Billy Corgan from The Smashing Pumpkins interviewed by Kevin & Bean on KROQ-FM. Billy also played two songs acoustically live in the studio. Original broadcast date was on June 22nd 2012.
As Billy Corgan, Smashing Pumpkins' frontman, tours the world promoting the band's latest album Oceania, he finds himself trying to find fans in the missing middle ground, the casual rock fan, found somewhere between hipsters, and the clueless wannabes.
In an interview with KROQ's Kevin & Bean, Corgan expresses his frustration with the lack of mainstream rock fans. Today's landscape is marked by those have no roots and fake it, or those that consider themselves too cool for school and simply hate everything.
"I think we've broken into two cultures, and I say would there's a lot of music that fits in the middle that's not accounted for and I would say, essentially, we're in that middle. On one side you have let's call it the American Idol mentality which has permeated even alternative rock. You have a lot of robots with full sleeves and the faux hawks that don't know who Henry Rollins is. They didn't see Henry back in the day doing the poetry readings. I came from that, whether you want to give me that credit or not."
"On the other side you have a crew that's like the cool kids at school who hate everything and they decide, 'This is our little corner sawed off to all the rest of you.' That's always going to be there, but it's turned into a business now too.
So they need people like me to say, 'Oh, he's the sellout. He's the guy that went? [mainstream]' I crossed the line about 20 years ago buddy. I'm not going to be the guy in the corner making music with a thumb piano. It's just not my thing.
I helped create an idiom with other talented people that continues to be a successful formula. We stole it from Black Francis of the Pixies, right? You know, like Kurt said, the down verses and the big choruses, it's not a big deal, okay? You can call it pop music but we have integrity on some level.
Once you cross into that middle, who's talking about you there? Well as far as I know, a lot of people I know are in the middle. They like John Fogerty. They like Bruce Springsteen. They like Smashing Pumpkins. It's not a big deal. And if you look at both sides [they] make their thing a bigger deal than it really is.

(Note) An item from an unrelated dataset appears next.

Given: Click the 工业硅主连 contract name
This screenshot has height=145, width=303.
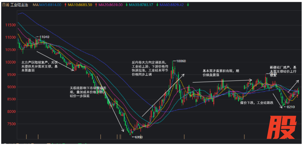Looking at the screenshot, I should (x=19, y=5).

If those things are such a dang big deal, where's the record sales? We've lost the middle which is where most people buy their music. They just want good rock and roll. It doesn't have to be rocket science. If you make it like that, you're taking away the free independent spirit and you're trying to make it your own and trying to own it.
And the funny thing is you look at where one extreme, the super independent extreme, will accept a Nicki Minaj for being overtly super pop because she's cool pop, right? But somehow I'm less integral than Nicki Minaj but I've been down in this trench for 25 years and it started with seeing Henry Rollins at the poetry [readings]. Nicki Minaj would go, "Henry Rollins who?" Nothing against Nicki Minaj.